Laure entre alors en contact avec l’association Phytovictimes(Nouvelle fenêtre), découverte au gré de ses recherches sur internet. Cette association, qui vient en aide aux personnes atteintes de maladies liées aux pesticides, lui conseille de saisir le Fonds d’indemnisation des victimes de pesticides (FIVP), créé en 2020 par la loi de financement de la sécurité sociale, pour que soit reconnu le lien entre la maladie d’Emmy et son exposition prénatale aux pesticides. En février 2022, après avoir rassemblé toutes les pièces nécessaires, Laure dépose le dossier auprès du Fonds, alors que l’état de santé de la petite fille décline considérablement. Emmy est hospitalisée en détresse respiratoire. Elle décède le 12 mars 2022, à l’âge de 11 ans.

En juillet 2023, un responsable du Fonds téléphone à Laure pour lui annoncer que la commission chargée d’examiner le dossier d’Emmy, composée de chercheurs et de médecins, a rendu sa décision. "Il m’a dit qu’ils avaient reconnu à l’unanimité le lien de causalité entre le décès d’Emmy et mon métier de fleuriste. Ce jour-là, la culpabilité a été énorme. Je me suis dit : comment j’ai pu être aussi naïve ! C’est moi qui ai empoisonné ma fille. Cette enfant que je désirais tant, j’ai occasionné sa perte. J’ai explosé de colère. J’ai dit au médecin : ’Mais c’est un empoisonnement ! Vous vous rendez compte de ce qu’on laisse faire !’ Et il m’a répondu : ‘Je ne peux pas vous dire le contraire’."

Plus de risques pour les fleuristes que les agriculteurs (...)

Un défaut de réglementation en Europe

Contrairement aux fruits et légumes, il n’existe pas pour les fleurs de réglementation européenne permettant de fixer des limites maximales de résidus. Ni d’ailleurs de contrôle de ces résidus, notamment dans les fleurs importées, qui peuvent pourtant contenir des pesticides interdits d’usage en Europe, et ce, en grande quantité. (...)

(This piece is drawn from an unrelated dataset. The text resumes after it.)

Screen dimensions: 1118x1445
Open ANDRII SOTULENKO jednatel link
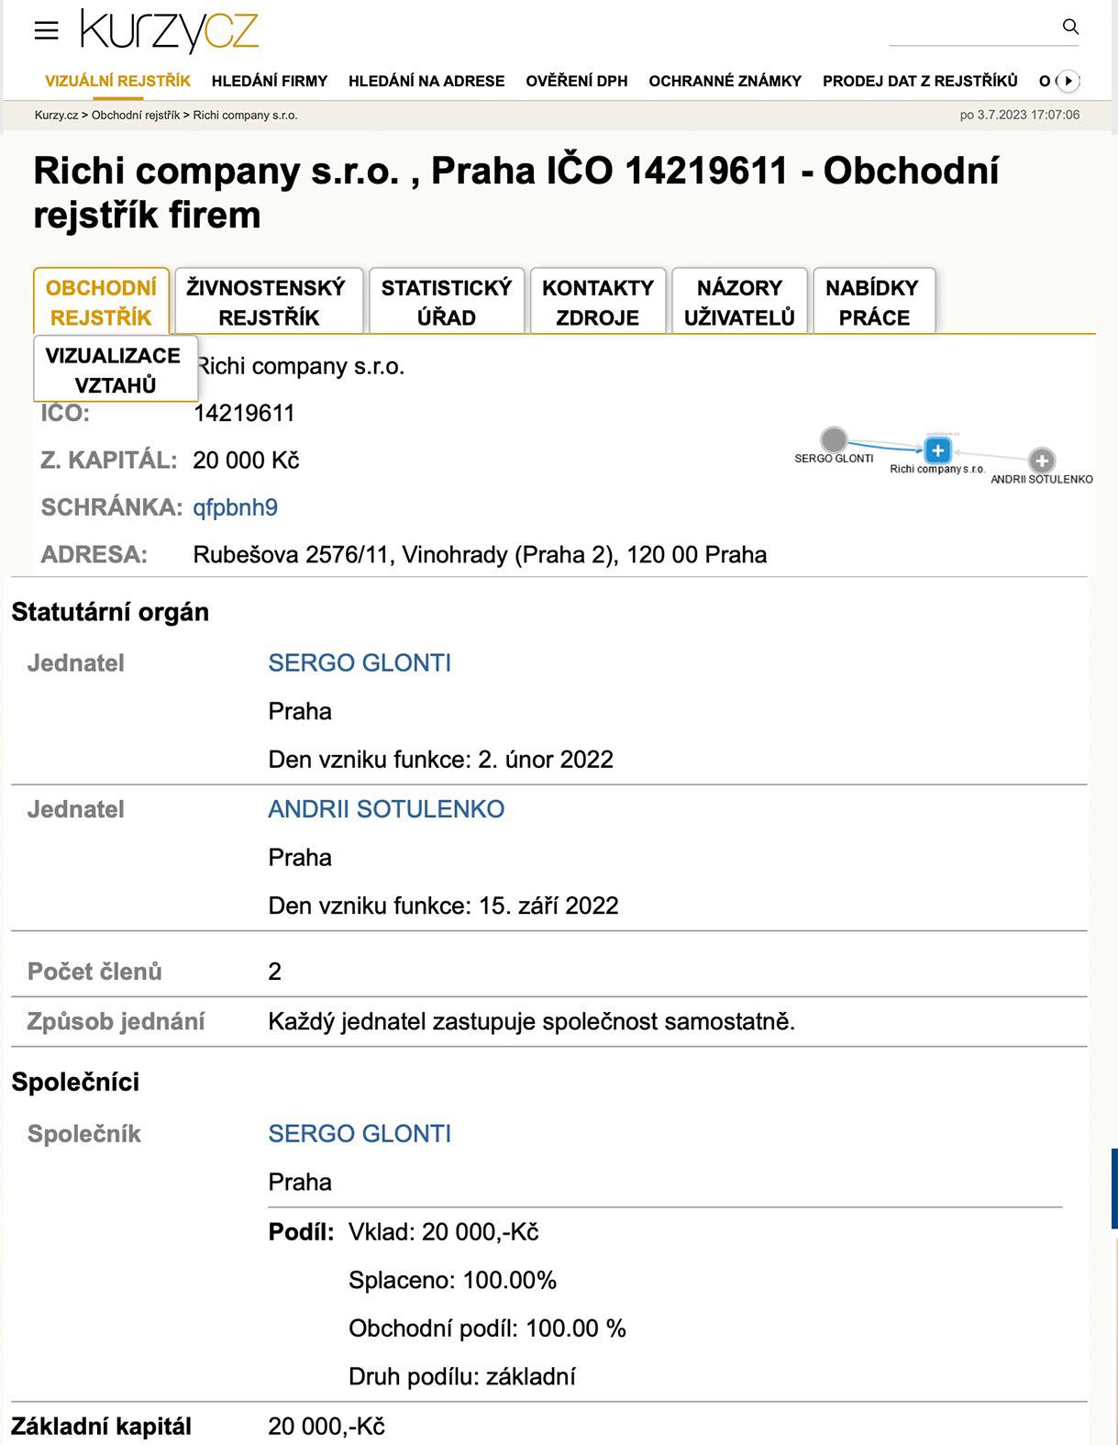(386, 809)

Un risque avéré pour les travailleurs, mais aucune réglementation pour les protéger. (...)

Interpeller les responsables politiques

Un tabou qui doit cesser, pour Laure Marivain : "C’est simple. Tout le monde sait, mais personne ne fait rien. Et pendant ce temps, il y a des familles qui prennent perpète. Car personne ne nous rendra jamais notre fille. Moi je ne travaille plus au contact des fleurs, mais je suis toujours en lien avec les artisans. Je ne veux surtout pas les pointer du doigt, mais au contraire les protéger".

Avec son mari, Laure a saisi la cour d’appel de Rennes, pour contester la proposition d’indemnisation du FIVP. Car selon l’avocat de la famille, Me François Lafforgue, "le Fonds a retenu le lien entre le décès d’Emmy et sa mère, mais son offre d’indemnisation est limitée aux parents. Cette enfant a souffert considérablement, mais il y a une négation de son préjudice, parce qu’elle est décédée". L’association Phytovictimes appelle elle à manifester devant le tribunal mercredi 9 octobre 2024 "pour soutenir la famille dans son combat", et pour "interpeller les responsables politiques et le grand public sur cette problématique largement ignorée".